L’Art moderne
M.G.
A propos de
« Philoctète », par André Gide
Les claires
vérités du Trésor des humbles sont venues illuminer,
pour beaucoup d’entre nous, l'ombre où demeuraient encore les personnages
de Maeterlinck. Gide procède
en sens inverse, — et voici qu'en un drame, des hommes vivent, devant
nos yeux, la vie spirituelle et sentimentale que l'auteur avait jusqu'ici
évoquée sous sa forme abstraite de mémoires ou de « traités ». Il ne faut
pas nous tromper à la diversité de ses ouvrages, diversité tout extérieure
et qui doit faire admirer d'autant plus l'essentielle unité, jusqu'ici,
de l'œuvre.

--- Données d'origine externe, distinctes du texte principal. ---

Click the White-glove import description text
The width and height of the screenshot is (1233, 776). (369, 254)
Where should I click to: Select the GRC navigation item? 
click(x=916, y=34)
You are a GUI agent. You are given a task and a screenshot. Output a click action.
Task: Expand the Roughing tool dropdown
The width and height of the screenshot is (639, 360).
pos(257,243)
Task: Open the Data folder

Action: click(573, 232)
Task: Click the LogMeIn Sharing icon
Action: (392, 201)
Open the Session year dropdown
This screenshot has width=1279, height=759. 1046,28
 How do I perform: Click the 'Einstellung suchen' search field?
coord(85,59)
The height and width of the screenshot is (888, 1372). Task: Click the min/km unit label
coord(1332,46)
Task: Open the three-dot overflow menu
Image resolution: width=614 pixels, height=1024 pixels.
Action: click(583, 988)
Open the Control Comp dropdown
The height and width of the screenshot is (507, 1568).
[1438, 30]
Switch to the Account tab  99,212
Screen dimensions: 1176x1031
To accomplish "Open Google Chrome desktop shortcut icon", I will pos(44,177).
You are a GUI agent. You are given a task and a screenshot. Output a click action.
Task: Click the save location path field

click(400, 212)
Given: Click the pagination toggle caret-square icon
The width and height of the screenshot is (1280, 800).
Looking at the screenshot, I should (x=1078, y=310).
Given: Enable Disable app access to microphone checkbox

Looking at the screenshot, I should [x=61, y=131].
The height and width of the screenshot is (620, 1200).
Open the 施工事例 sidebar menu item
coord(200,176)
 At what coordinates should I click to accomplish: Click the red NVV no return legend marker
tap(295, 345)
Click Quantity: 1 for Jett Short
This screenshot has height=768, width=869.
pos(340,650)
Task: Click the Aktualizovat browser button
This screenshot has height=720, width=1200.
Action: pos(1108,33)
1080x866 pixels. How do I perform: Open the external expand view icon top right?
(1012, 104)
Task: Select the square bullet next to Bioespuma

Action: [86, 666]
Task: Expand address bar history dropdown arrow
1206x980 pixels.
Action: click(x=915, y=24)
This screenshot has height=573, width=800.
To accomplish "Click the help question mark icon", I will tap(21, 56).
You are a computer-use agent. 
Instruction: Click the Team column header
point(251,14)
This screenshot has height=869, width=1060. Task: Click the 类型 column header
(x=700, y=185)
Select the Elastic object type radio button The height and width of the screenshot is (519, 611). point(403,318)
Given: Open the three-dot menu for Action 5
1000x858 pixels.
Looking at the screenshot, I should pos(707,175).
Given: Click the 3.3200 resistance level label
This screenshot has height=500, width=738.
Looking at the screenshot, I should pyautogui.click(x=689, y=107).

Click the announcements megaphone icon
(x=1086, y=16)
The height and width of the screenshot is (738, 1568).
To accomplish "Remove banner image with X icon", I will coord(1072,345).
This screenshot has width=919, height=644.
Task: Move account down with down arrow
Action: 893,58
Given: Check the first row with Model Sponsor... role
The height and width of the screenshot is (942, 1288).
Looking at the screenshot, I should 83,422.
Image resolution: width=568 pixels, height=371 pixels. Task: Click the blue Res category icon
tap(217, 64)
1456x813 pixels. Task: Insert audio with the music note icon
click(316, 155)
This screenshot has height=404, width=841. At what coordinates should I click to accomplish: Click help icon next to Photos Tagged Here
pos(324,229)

Depuis l'apparition
des Cahiers d'André Walter (1891), les livres de Gide se sont
succédé suivant une personnelle et sûre logique, « se révélant
l'un l'autre et s'éclairant réciproquement comme par un mutuel reflet ». Aussi — et
sans que les analogies cherchent en nous à se plus préciser — les
personnages de Philoctète nous semblent déjà connus; leurs
pensées, leurs paroles ne sont point nouvelles, et nous avons éprouvé
plutôt qu'une grande surprise un peu de l'émotion que nous aurions
à nous trouver tout à coup et dans la vie réelle vis-à-vis d'André
Walter ou de Ménalque, le Maître bien-aimé. La bonté mûre
de Philoctète, un peu amère encore de la route parcourue, la ferveur
hésitante et passionnée de l'adolescent Néoptolème, ne les avons-nous
pas aimées déjà lorsque Gide nous a parlé de Ménalque, de « ce
Nathanaël qu'il n'a pas encore rencontré », et de lui-même enfin,
— André Walter ? Et Ulysse aux
raisonnements spécieux, Ulysse qui ne peut sophistiquer pourtant jusqu'à
ne laisser imposer à son intelligence la beauté de Philoctète, ne
l'avons-nous point vu sur le pont de l'Orion ou aux réceptions
littéraires d'Angèle ? Ce drame, intitulé
Philoctète, n'est point destiné à la scène et, en réalité,
c'est en dehors du temps qu'il se joue. Bien qu'en des passages d'une
pureté parfaite, les héros évoquent Troie et la Grèce, autre part
la fantaisie de l'auteur se plaît à des anachronismes dont l'imprévu
fait songer aux Moralités légendaires. Il se dégage
de Philoctète une impression de noblesse et de haute bonté,
avec le charme passionné, si émouvant et si contenu, qui nous rendit
chères les œuvres précédentes. Comme elles, cette pièce est, avant
tout, une chose unique. Et, n'est-ce
pas que Gide a lui-même réalisé pour notre joie ce que prescrivent
à son Nathanaël ces paroles pleines d’une sollicitude grave et ardente
: « Ce qu'un autre aurait aussi bien fait que toi, ne le fais
pas. Ce qu'un autre aurait aussi bien dit que toi, ne le dis pas,
— aussi bien écrit que toi, ne l'écris pas. Ne t'attache en toi qu'à
ce que tu ne sens qu'en toi-même, et crée de toi, impatiemment ou
patiemment, ah ! le plus irremplaçable des êtres. »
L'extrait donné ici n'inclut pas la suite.